Sheridan was a small town of fifty wooden houses, but it seemed everyone had turned out to greet them; Johnson was surprised to see money changing hands.

Earp collected a lot of it.

“What’s going on?”

“They were wagering on whether we’d make it,” Earp said. “I had a few bets myself.”

“Which way’d you bet?”

Earp just smiled and nodded to a saloon. “You know, it would be sporting for you to go inside with me and buy a round of whiskey.”

“You think we should drink at a time like this?”

“We won’t see any more trouble until Red Canyon,” Earp said, “and I’m thirsty.”





Red Canyon




They reached the town of Custer at ten o’clock at night. The night was dark, and Johnson was disappointed; he couldn’t see much of the most famous place in the Black Hills, the Gordon Stockade at French Creek.

Just one year before, in 1875, the first miners of the Gordon party had built log cabins surrounded by a wooden fence ten feet high. They had entered the Black Hills in defiance of the Indian treaty, and they intended to pan for gold and hold off the Indians with their stockade. It had taken a cavalry expedition from Fort Laramie to get them out; in those days the army was still enforcing the Indian treaty, and the stockade stood deserted.

Now, everyone at Custer was talking about the new Indian treaty. Although the government was still fighting the Sioux in the field, the cost of the war was high—already in excess of $15 million—and it was an election year. Both the expense of the fighting and the legitimacy of the government’s position were hot campaign issues in Washington. Therefore, the Great White Father preferred to conclude the war peacefully, by negotiating a new treaty, and to this end, government negotiators had arranged to meet with Sioux chieftains in Sheridan.

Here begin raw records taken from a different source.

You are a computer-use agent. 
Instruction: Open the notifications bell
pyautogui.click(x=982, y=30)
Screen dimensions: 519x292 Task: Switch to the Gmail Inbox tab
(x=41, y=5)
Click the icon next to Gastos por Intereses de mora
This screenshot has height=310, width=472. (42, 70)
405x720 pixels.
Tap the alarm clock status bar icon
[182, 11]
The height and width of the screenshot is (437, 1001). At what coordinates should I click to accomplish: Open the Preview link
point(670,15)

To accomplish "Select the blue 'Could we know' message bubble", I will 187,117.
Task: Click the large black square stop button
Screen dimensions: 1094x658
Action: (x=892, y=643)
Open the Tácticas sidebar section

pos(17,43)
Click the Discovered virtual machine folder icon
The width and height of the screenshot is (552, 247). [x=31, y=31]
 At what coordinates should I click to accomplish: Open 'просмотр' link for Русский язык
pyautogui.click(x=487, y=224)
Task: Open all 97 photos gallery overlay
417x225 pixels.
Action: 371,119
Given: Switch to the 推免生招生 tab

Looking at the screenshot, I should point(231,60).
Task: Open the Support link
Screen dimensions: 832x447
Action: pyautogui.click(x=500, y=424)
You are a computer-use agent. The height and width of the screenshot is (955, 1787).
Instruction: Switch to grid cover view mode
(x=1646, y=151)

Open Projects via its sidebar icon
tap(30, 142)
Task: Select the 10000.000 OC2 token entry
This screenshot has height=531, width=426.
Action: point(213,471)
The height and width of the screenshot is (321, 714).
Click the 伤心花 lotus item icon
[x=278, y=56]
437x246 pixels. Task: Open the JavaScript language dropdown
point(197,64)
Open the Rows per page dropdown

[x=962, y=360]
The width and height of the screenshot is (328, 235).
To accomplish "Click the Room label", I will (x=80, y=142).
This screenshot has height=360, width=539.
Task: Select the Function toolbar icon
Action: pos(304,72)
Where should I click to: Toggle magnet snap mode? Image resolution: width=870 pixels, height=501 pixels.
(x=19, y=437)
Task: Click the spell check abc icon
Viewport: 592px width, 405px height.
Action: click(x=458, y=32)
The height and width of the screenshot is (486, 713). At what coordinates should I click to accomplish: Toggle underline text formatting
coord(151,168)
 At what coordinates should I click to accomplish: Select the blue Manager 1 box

But even specially picked chiefs were disgusted by the new proposals. Most of the government negotiators agreed with them. One of them, now on his way back to Washington, said to Johnson that it was “the hardest damn thing I ever did in my life. I don’t care how many feathers a man wears in his hair, he’s still a man. One of them, Red Legs, looked at me and said, ‘Do you think this is fair? Would you sign such a paper?’ And I could not meet his eyes. It made me sick.

“You know what Thomas Jefferson said?” the man continued. “In 1803, Thomas Jefferson said that it would take a thousand years before the West was fully settled. And it’ll be settled in less’n a hundred years. That’s progress.”

Johnson recorded in his journal that “he seemed an honest man sent to do a dishonest job, and now he could not forgive himself for carrying out the instructions of his government. He was drunk when we arrived, and drinking more when we left.”